* **Given records**
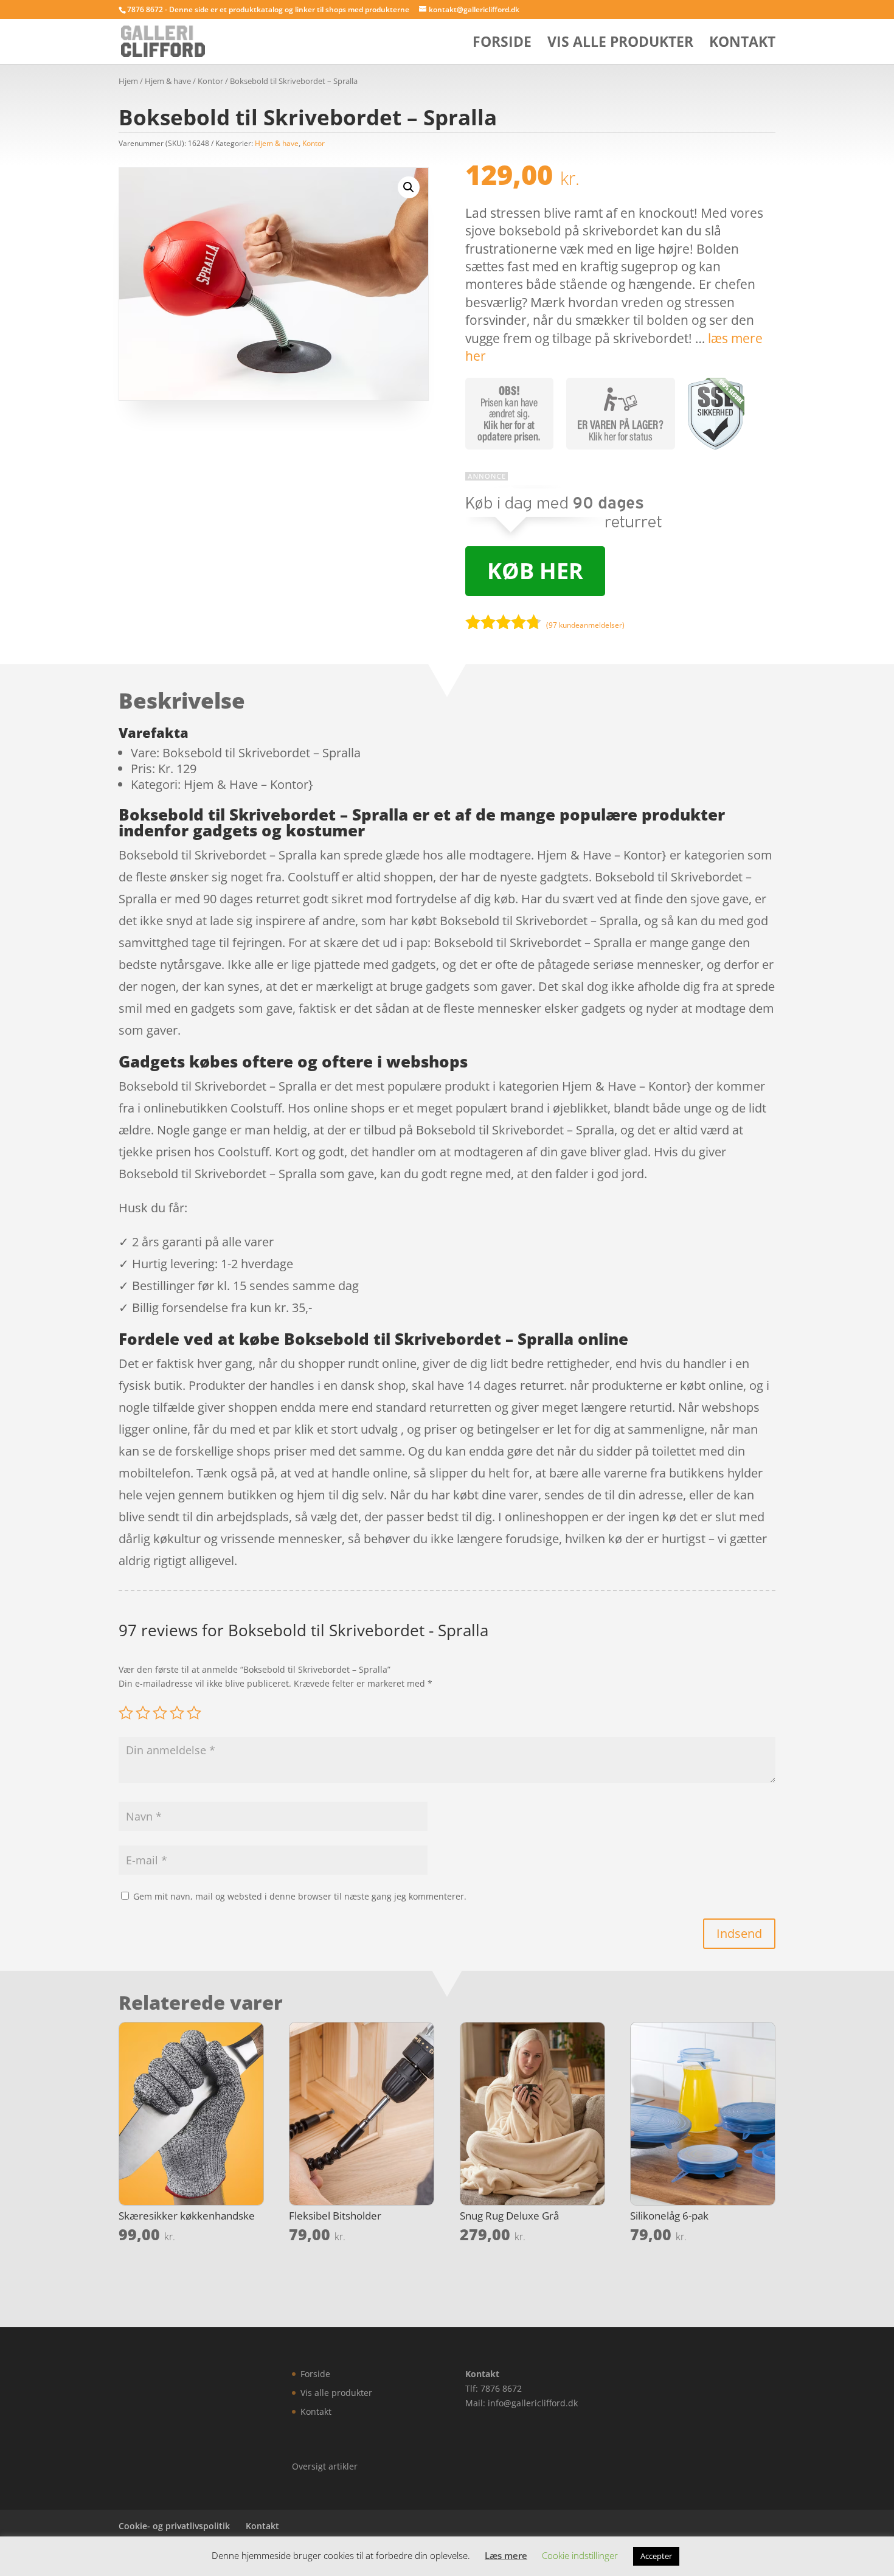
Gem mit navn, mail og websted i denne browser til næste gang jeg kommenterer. (299, 1896)
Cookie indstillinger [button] (580, 2555)
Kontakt (742, 44)
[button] (409, 187)
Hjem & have (168, 80)
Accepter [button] (656, 2555)
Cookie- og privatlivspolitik (174, 2526)
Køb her (535, 571)
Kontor (210, 80)
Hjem (128, 80)
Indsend (739, 1933)
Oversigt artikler (325, 2466)
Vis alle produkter (620, 44)
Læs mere (506, 2555)
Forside (502, 44)
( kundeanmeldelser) (585, 625)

* **Instructions to follow**
Except for the pictures, copy every line of the records above exactly.

* **Solution for this exercise**
Gem mit navn, mail og websted i denne browser til næste gang jeg kommenterer. (299, 1896)
Cookie indstillinger [button] (580, 2555)
Kontakt (742, 44)
[button] (409, 187)
Hjem & have (168, 80)
Accepter [button] (656, 2555)
Cookie- og privatlivspolitik (174, 2526)
Køb her (535, 571)
Kontor (210, 80)
Hjem (128, 80)
Indsend (739, 1933)
Oversigt artikler (325, 2466)
Vis alle produkter (620, 44)
Læs mere (506, 2555)
Forside (502, 44)
( kundeanmeldelser) (585, 625)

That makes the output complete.